> **THE PROBLEM**
Word-for-word repetition of the records below is needed, but only from the line holding "1333x749 pixels." through the final line, with pictures excluded.

> **RECORDS FOR THE TASK**

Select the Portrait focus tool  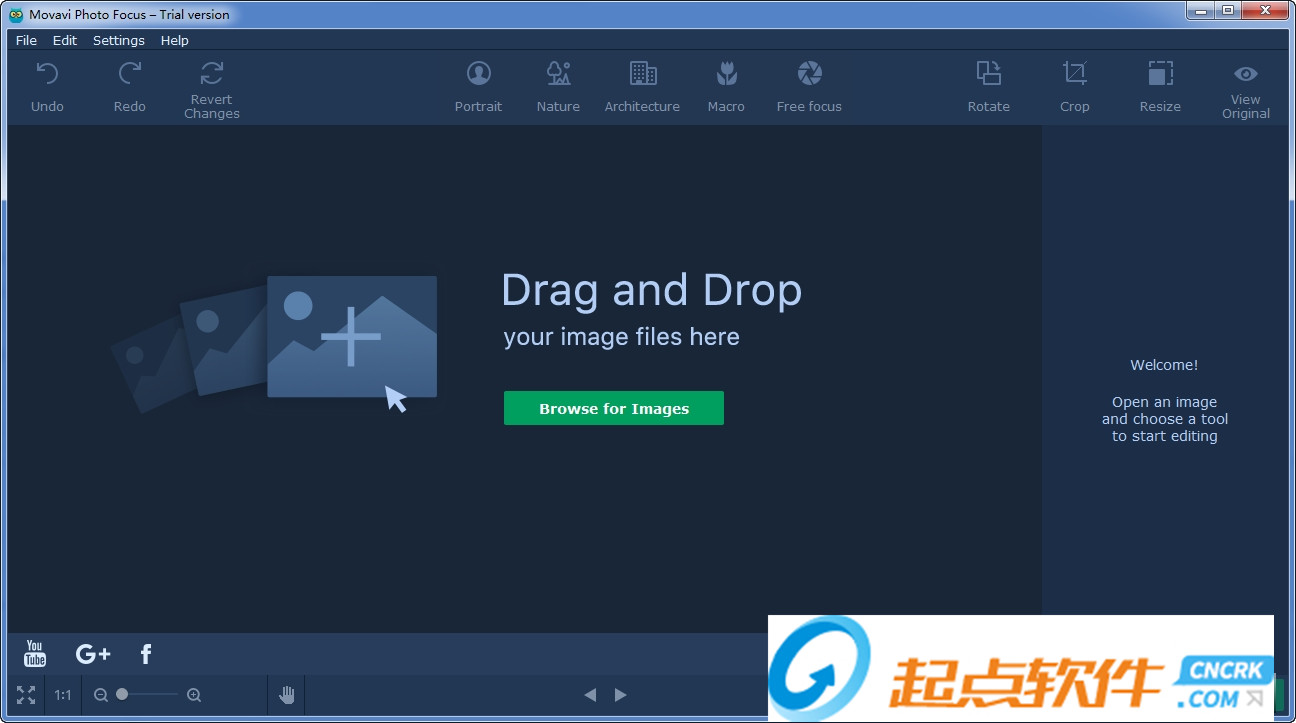click(478, 85)
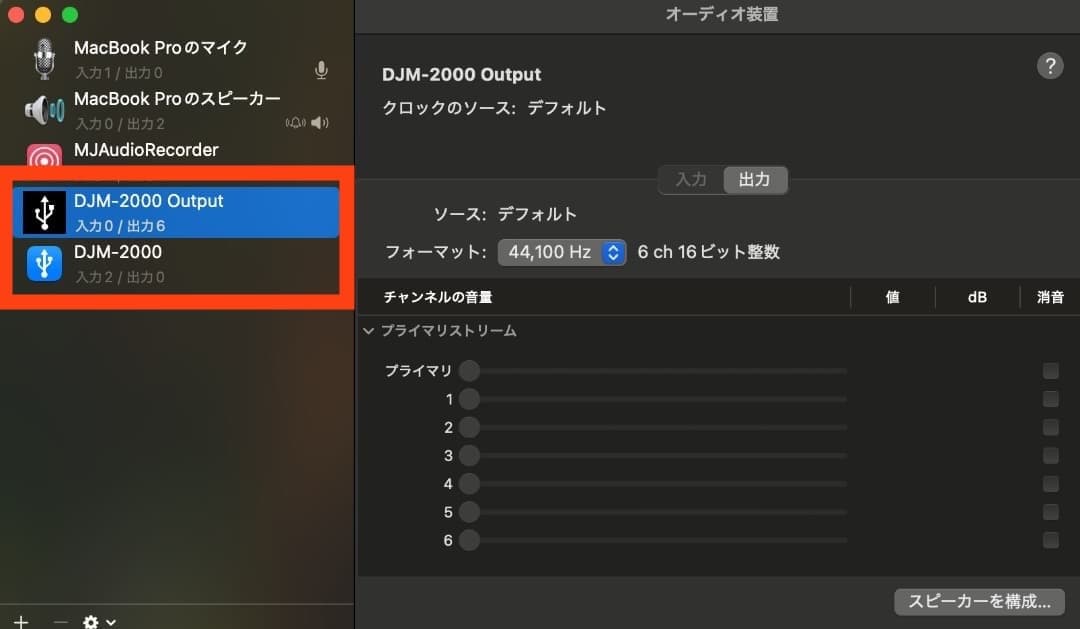This screenshot has height=629, width=1080.
Task: Add a new audio device with the plus button
Action: pyautogui.click(x=20, y=622)
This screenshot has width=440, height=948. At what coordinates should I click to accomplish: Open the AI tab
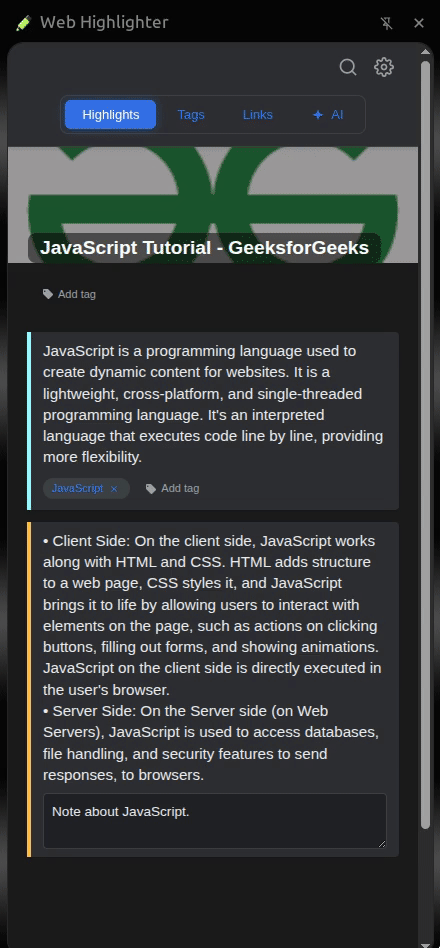[x=328, y=115]
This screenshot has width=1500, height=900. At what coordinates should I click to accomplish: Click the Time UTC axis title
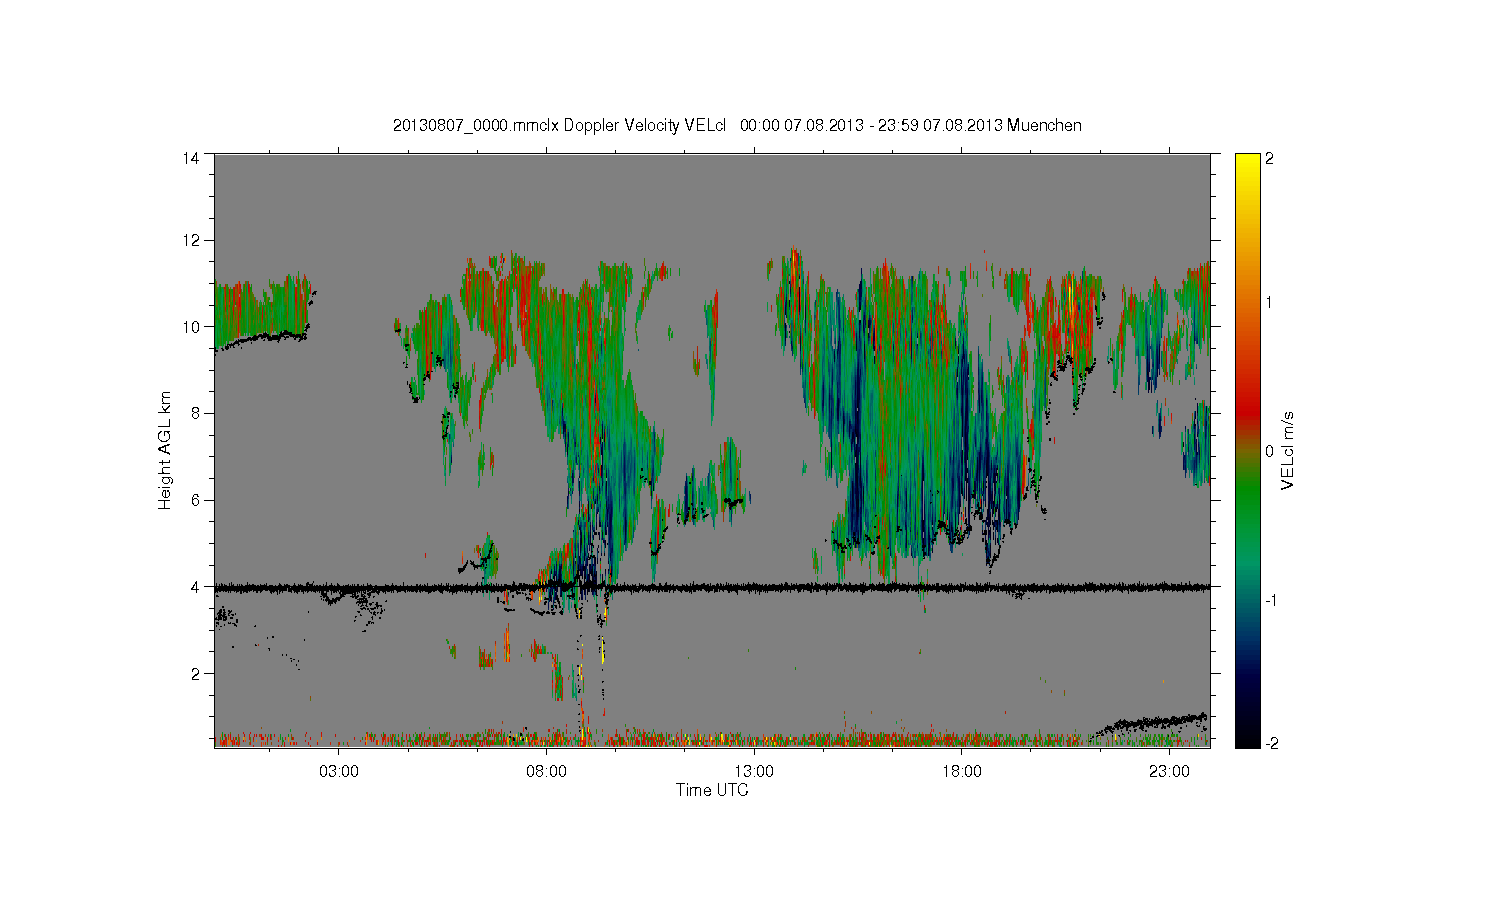pyautogui.click(x=712, y=790)
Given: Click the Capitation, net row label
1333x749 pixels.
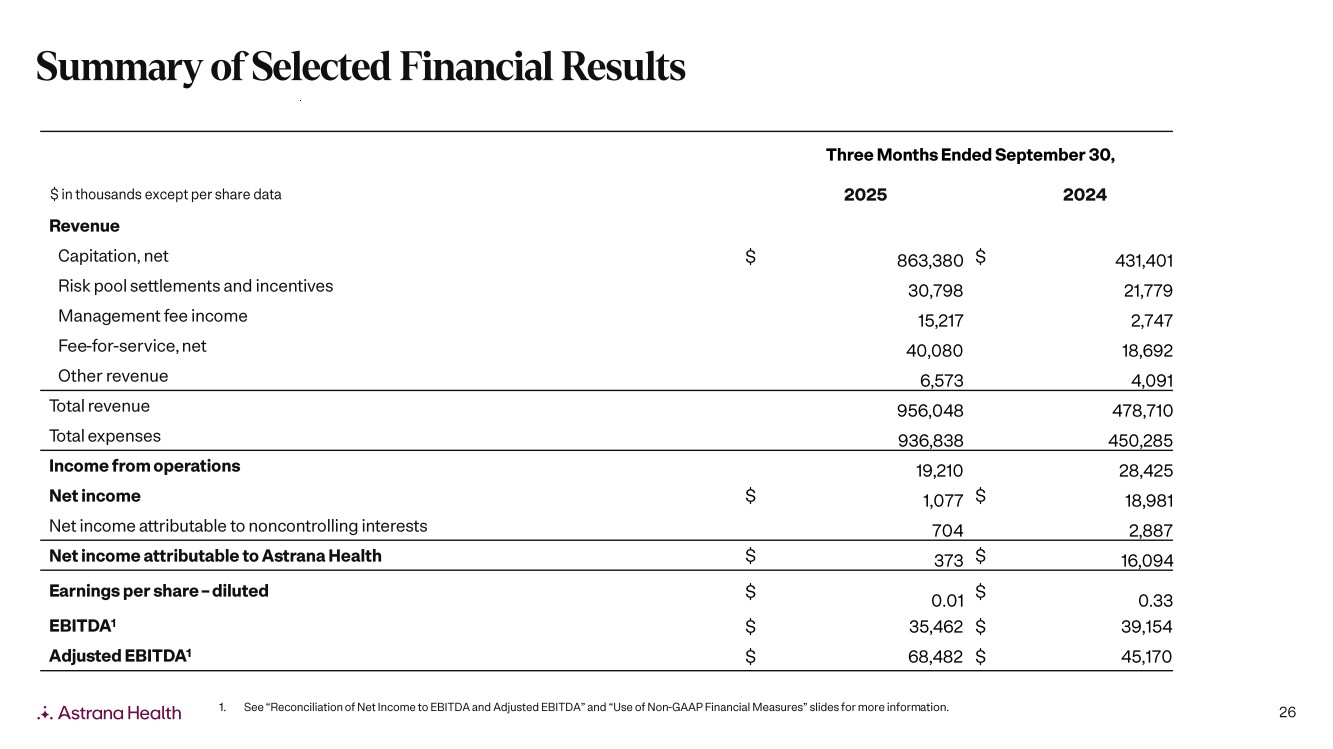Looking at the screenshot, I should [120, 256].

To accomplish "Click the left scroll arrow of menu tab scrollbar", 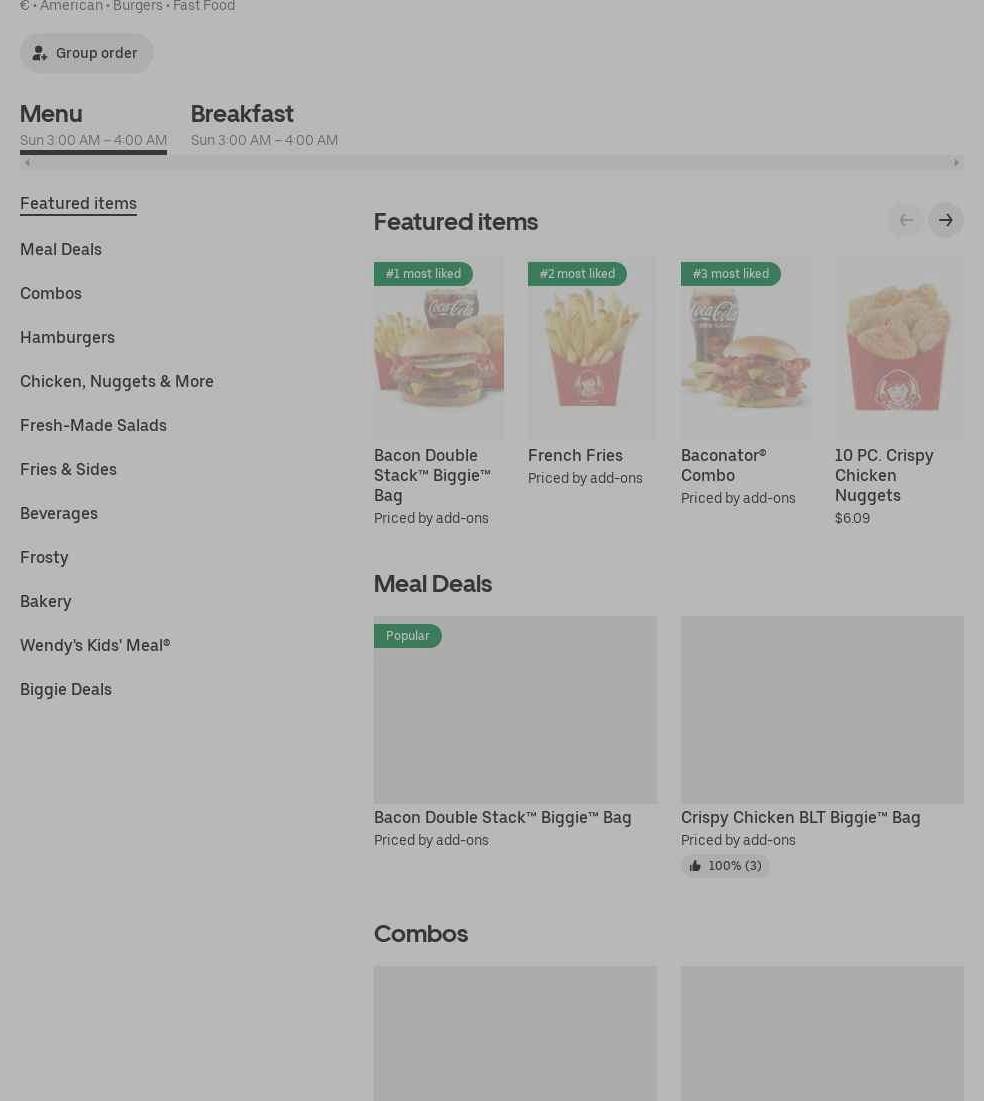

> **TASK ANSWER**
1333x749 pixels.
Looking at the screenshot, I should [120, 256].

To accomplish "Click the left scroll arrow of menu tab scrollbar", 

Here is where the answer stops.